1. Technical Field
The present invention relates to a spectroscopic image acquiring apparatus and a spectroscopic image acquiring method.
2. Related Art
In the related art, a Fabry-Perot interference filter (an interference filter) which causes a pair of reflection films to face each other and causes a predetermined wavelength among incident light beams, which is strengthened by being multiply interfered by the pair of reflection films, to transmit therethrough has been known. In addition, an imaging apparatus which is provided with such an interference filter, an imaging element, and an imaging optical system which forms an image on the imaging element by using the light transmitting through the interference filter, and captures a spectroscopic image is known (for example, refer to JP-A-2009-141842).
Incidentally, in an interference filter which is capable of changing a size of a gap between the reflection films, the gap size may be not uniform due to the deflection of a substrate or a reflection film at the time of changing the gap size, a manufacturing error, or the like in some cases.

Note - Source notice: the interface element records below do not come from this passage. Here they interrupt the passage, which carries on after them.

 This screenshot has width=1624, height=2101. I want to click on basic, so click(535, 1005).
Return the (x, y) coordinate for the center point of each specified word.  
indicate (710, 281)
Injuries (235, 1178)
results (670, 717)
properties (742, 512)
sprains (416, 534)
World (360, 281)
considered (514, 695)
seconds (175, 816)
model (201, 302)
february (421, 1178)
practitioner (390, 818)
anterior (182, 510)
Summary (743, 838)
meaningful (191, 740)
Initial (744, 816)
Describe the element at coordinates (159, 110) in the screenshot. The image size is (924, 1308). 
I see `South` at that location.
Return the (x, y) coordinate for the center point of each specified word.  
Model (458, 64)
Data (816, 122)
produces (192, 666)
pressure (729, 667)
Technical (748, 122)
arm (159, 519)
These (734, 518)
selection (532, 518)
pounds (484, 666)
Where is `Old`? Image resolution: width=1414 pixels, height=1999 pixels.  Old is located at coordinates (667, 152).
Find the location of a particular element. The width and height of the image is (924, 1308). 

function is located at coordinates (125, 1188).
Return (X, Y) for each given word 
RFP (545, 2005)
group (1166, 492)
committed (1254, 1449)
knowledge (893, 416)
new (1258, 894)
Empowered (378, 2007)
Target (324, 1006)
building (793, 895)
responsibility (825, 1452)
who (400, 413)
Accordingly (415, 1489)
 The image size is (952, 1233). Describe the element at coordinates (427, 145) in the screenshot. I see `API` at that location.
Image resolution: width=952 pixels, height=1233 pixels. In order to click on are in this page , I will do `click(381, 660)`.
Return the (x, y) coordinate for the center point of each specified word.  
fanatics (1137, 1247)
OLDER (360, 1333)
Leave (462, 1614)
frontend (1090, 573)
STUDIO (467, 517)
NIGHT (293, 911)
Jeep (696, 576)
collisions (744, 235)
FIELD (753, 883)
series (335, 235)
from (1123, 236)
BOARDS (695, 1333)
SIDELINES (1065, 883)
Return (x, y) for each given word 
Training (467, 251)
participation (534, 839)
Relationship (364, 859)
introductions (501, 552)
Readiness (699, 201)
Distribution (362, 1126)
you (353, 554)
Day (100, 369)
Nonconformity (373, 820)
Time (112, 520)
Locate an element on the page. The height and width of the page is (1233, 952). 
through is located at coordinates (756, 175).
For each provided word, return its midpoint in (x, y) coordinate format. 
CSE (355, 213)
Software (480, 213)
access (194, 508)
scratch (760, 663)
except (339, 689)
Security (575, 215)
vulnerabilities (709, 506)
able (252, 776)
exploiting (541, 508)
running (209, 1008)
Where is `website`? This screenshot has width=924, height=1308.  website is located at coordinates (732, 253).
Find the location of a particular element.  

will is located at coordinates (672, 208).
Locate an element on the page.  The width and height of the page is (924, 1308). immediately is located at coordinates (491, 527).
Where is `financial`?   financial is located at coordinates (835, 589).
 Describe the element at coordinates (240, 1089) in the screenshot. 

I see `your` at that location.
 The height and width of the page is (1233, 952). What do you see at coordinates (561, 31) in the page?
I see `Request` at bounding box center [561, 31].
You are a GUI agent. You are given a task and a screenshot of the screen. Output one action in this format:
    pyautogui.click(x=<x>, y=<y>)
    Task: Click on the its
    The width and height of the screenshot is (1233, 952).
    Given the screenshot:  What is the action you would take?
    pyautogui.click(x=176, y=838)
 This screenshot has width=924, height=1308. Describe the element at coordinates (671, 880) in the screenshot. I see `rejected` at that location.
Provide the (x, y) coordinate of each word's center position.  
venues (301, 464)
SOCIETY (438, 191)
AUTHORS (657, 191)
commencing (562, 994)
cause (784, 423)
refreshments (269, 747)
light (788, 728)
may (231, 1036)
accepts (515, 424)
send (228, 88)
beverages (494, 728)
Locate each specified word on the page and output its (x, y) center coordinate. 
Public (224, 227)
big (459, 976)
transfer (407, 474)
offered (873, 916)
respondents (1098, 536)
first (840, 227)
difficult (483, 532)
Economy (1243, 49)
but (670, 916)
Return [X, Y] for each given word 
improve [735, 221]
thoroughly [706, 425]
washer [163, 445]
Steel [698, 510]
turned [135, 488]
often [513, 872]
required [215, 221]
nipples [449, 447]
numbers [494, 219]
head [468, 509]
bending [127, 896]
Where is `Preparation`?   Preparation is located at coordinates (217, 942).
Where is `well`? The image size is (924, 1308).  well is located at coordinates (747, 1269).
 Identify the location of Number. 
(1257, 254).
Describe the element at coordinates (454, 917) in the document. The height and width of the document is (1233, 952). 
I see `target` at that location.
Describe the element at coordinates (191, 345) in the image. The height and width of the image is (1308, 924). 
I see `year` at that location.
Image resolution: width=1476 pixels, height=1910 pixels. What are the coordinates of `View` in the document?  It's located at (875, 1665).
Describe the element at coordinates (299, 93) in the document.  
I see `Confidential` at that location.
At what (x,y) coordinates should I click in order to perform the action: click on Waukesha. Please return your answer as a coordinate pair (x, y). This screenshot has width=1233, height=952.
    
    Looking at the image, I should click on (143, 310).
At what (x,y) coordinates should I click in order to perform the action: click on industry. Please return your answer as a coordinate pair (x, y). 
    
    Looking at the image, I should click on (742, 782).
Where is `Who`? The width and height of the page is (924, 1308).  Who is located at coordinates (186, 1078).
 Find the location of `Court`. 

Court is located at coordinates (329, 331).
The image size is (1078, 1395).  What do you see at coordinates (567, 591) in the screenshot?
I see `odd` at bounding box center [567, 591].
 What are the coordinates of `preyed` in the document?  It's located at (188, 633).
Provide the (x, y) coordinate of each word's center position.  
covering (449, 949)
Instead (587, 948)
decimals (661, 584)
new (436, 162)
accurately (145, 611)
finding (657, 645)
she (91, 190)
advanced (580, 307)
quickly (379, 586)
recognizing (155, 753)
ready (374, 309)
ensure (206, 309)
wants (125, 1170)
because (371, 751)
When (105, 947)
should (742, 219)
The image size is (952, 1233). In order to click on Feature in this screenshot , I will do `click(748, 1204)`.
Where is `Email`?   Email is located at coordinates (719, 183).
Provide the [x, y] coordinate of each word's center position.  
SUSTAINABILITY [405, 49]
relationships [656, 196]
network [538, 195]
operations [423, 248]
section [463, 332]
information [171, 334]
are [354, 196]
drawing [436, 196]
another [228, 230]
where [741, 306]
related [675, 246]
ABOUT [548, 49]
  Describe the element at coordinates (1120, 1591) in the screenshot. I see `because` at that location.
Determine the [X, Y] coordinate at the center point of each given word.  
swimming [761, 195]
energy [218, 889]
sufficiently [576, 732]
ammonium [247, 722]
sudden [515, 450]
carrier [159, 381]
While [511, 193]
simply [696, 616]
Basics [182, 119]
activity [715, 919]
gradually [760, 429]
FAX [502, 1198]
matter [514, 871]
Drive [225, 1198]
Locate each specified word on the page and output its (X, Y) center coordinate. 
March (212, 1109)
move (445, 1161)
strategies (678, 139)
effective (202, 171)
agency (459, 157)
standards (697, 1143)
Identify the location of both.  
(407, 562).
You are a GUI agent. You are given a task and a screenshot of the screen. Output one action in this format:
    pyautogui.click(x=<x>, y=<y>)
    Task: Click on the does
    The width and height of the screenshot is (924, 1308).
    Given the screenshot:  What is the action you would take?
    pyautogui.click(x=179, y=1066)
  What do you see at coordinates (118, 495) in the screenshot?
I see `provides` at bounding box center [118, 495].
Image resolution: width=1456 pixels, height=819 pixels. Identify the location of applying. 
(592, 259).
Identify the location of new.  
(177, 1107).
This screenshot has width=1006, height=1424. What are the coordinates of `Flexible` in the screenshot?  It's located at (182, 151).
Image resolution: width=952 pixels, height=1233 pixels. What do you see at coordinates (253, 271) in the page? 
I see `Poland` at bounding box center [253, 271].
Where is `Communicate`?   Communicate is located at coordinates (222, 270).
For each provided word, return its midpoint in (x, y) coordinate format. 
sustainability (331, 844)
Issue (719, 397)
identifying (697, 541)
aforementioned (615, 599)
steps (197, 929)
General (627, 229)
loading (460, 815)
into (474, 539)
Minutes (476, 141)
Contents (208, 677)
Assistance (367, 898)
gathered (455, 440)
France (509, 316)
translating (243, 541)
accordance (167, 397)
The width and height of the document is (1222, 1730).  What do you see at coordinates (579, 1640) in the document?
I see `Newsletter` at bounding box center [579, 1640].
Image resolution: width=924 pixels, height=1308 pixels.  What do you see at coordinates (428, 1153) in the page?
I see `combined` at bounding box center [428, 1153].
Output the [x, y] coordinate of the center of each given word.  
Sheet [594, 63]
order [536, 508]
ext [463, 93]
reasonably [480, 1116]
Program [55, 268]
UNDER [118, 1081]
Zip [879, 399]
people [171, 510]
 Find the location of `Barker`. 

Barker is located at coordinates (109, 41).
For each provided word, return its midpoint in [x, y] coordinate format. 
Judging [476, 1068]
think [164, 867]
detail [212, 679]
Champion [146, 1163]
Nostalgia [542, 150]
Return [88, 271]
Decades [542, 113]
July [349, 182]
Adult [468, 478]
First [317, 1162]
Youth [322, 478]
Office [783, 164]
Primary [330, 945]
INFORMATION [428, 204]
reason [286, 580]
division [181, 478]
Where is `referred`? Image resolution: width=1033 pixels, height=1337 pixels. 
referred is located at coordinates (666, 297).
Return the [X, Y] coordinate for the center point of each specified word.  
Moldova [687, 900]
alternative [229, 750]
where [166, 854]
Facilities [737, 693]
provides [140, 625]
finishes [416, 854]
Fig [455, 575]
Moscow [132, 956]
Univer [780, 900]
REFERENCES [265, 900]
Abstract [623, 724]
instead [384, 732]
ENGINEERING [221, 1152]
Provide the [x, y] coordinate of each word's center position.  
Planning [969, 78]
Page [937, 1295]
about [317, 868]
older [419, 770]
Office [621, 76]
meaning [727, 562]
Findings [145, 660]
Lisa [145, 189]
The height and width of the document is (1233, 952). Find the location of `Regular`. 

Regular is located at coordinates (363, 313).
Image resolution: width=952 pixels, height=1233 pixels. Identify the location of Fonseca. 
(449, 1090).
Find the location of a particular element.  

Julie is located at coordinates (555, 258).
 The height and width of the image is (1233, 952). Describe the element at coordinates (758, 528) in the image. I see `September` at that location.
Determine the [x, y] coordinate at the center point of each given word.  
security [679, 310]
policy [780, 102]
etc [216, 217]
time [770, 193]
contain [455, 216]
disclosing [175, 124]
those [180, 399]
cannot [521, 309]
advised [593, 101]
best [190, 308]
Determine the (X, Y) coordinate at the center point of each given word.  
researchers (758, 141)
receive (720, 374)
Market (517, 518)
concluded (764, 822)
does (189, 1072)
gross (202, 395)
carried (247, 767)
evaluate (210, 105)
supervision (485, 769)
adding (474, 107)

In this case, there is a problem that light beams having different wavelengths arrive at each pixel of the imaging element, and thereby it is difficult to acquire a highly precise spectroscopic image.
In contrast, a method of acquiring the wavelength of the light received in each pixel of each of the imaging elements in advance, and then sequentially changing the size of the gap between the reflection films so as to acquire a predetermined wavelength in each pixel has been considered.
However, in the above-described method, when detecting the light of each target wavelength which transmits through the interference filter by using only a single order of a peak wavelength (for example, a second peak wavelength), if an acquisition target wavelength band is large, the size of the initial gap between the reflection films is required to be large, and thus it is difficult to perform gap control.
In contrast, it is possible to resolve the above problem by setting the acquisition order with respect to the target wavelength among light beams which transmit through the interference filter. For example, a first wavelength band in a range of 400 nm to 600 nm detects the light transmitting through the interference filter as a second peak wavelength, and a second wavelength band in a range of 620 nm to 700 nm detects the light transmitting through the interference filter as a first peak wavelength. However, in this case, the gap size corresponding to each of the target wavelengths is required to be set corresponding to each of the imaging pixels, and thus an amount of change of the gap size (a driving amount) increases, thereby increasing the number of times of measurement. Accordingly, there is a problem in that it takes a long time to perform the measurement.